Un an après la disparition de leur meilleure amie et leader, 4 anciennes copines se retrouvent de nouveau réunies quand une mystérieuse personne menace de révéler leur plus sombres secrets.

Nouvelle série estivale pour ABC Family, qui nous adapte une série de romans jeunesse avec Pretty Little Liars, où l’histoire d’une bande d’amies inextricablement liés par la mort de l’une d’elles.

Cette introduction à l’univers de la série ne va pas être une franche réussite, et se révèlera même pénible. Comme beaucoup de programmes à destination d’un public adolescent (et féminin), nous avons notre surdose de musique pop s’enchainant inlassablement pour rendre le visionnage encore moins digeste. Mais finalement, l’abondance gratuite de musique est assez commune dans un pilot de ce genre, et ce n’est pas le plus gros problème qu’aura à surmonter Pretty Little Liars.

Cet épisode nous introduit à cette bande d’amies, à leur famille, à leur entourage, et à leur ville, tous étant lié au tragique évènement qui a eu lieu il y a un an de cela : la disparition d’Alison (Sasha Pieterse). Le temps a passé, mais la date anniversaire servira à justifier les éternels rappels du passé pour tenter de donner vie à une amitié qui n’existe plus. Nous voilà déjà avec un gros problème : il est difficile de comprendre comment quelqu’un peut décemment regretter Alison, semblant être une amie abusive et opportuniste, du peu qu’on l’a voit. Pour ne pas aider notre affaire, le reste du groupe – composé d’Aria Montgomery (Lucy Hale), Hanna Marin (Ashley Benson), Spencer Hastings (Troian Bellisario) et Emily Fields (Shay Mitchell) – a éclaté après la disparition de la Queen B. et il a dû mal à trouver la consistance nécessaire pour devenir tangible.

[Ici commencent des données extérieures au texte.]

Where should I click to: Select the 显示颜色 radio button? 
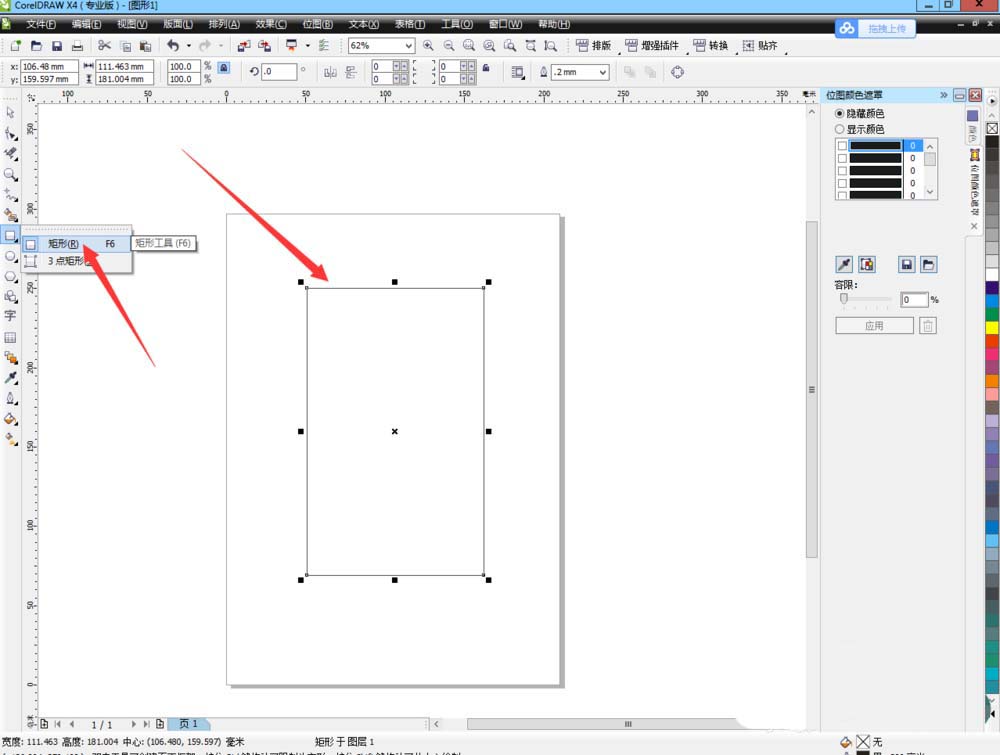(840, 129)
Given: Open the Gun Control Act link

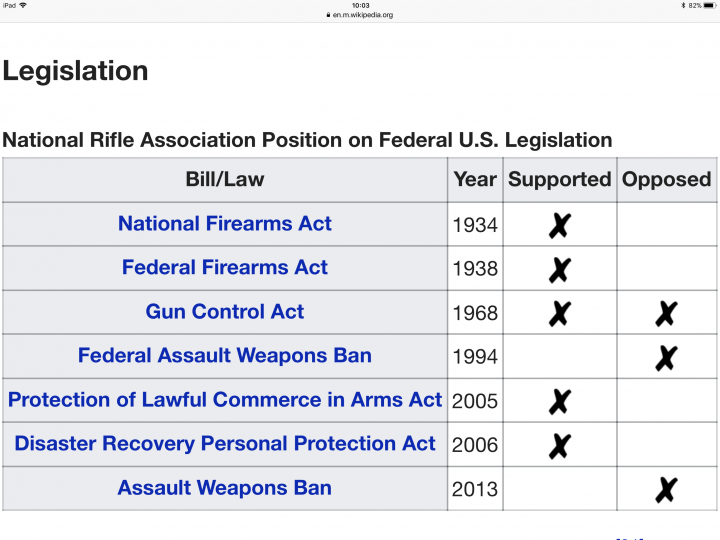Looking at the screenshot, I should coord(225,312).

Il y a une palette de personnages assez large et ce pilote a pour vocation de tous nous les introduire. C’est une grossière erreur, car cela a pour terrible conséquence d’empêcher les premiers rôles d’être complètement définis à la fin de l’épisode. Certains protagonistes auraient très bien pu attendre un ou deux épisodes. Tout est un peu trop précipité et il n’y a bel et bien que dans le dernier quart d’heure que le groupe réussit à se montrer cohérent et nous faire accepter qu’elles aient bel et bien été amies dans le passé.

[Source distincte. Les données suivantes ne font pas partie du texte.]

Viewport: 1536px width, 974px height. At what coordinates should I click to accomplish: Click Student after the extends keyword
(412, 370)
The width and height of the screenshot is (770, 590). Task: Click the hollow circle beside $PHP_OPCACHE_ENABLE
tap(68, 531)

Ces dernières reçoivent donc des messages d’un(e) certain(e) A, laissant supposer qu’il s’agit d’Alison – mais étant mis pour Anonyme – jouant avec des secrets, qui pourraient apparemment causer de gros drames, à leur échelle. Disons que c’est par moment plus que ridicule, et que dans le lot, il n’y a qu’un mystère qui semble d’importance, « the Jenny thing », qui touche Alison justement.Les secrets ont beau être au coeur de l’histoire du programme, ils participent surtout à alourdir le scénario, qui a dû mal à jongler avec toutes ses balles.

Pretty Little Liars s’offre donc un pilote qu’on pourrait qualifier de raté, au vu de tous ces travers. Dans l’ensemble, il faut reconnaître aux acteurs de tenir le cap, et à la fin de l’épisode de réussir à réellement amorcer l’histoire. Cela reste bien peu pour convaincre à suivre la suite.